Hammond Knocks Breast Cancer Down, Then Out

MIT News

October 21, 2013

To help overcome chemotherapy resistance, David H. Koch Professor in Engineering Paula Hammond and her team have created targeted, multi-layer nanoparticles that codeliver the cancer drug doxorubicin, alongside RNA that can shut off a gene that cancer cells use to escape the drug. This strategy disables tumors' defenses and makes them much more vulnerable to chemotherapy. Using these nanoparticles, the researchers were able to shrink agressive triple-negative breast tumors in mice, as reported in the journal ACS Nano. The team is now testing the therapy in a more complex model of the cancer, and they are also working on adapting it to treat ovarian and lung cancers. The research was funded by a TRANSCEND grant from Janssen Pharmaceuticals, Inc. and the National Cancer Institute. The study has been profiled in media outlets including MIT NewsThe EconomistChicago Tribune, Chemical and Engineering NewsScience Daily, and Computer World.

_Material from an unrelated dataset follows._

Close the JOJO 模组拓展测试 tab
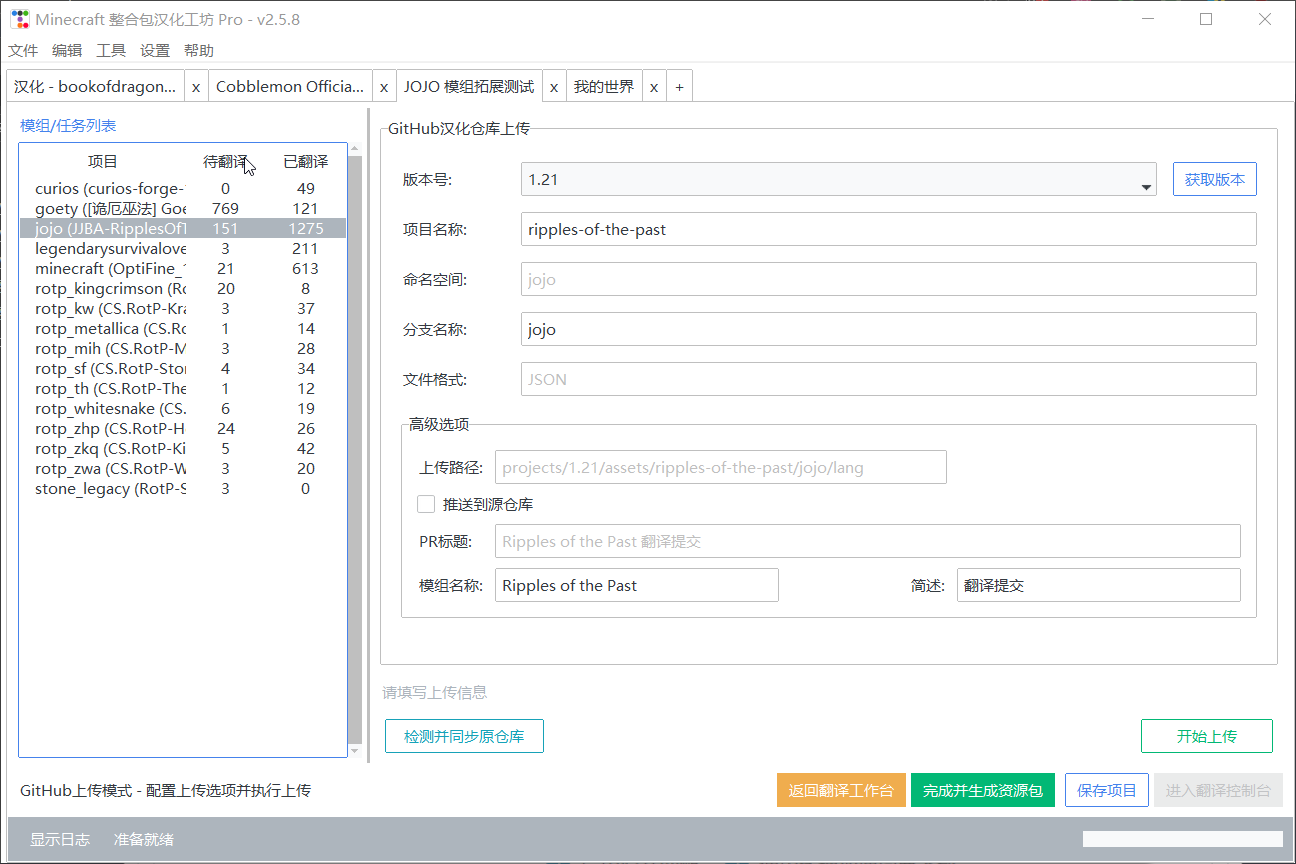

$3 Million Prizes Awarded to Two KI Members

The New York Times

February 20, 2013

Robert Weinberg, founding member of the Whitehead Institute, and Eric Lander, founding director of the Broad Institute, were both awarded the new Breakthrough Prize in Life Sciences. They were among eleven scientists to receive the world’s richest academic prize for medicine and biology. The prize was awarded by four internet giants for outstanding achievements in science.  Both Weinberg  and Lander are also members of the KI.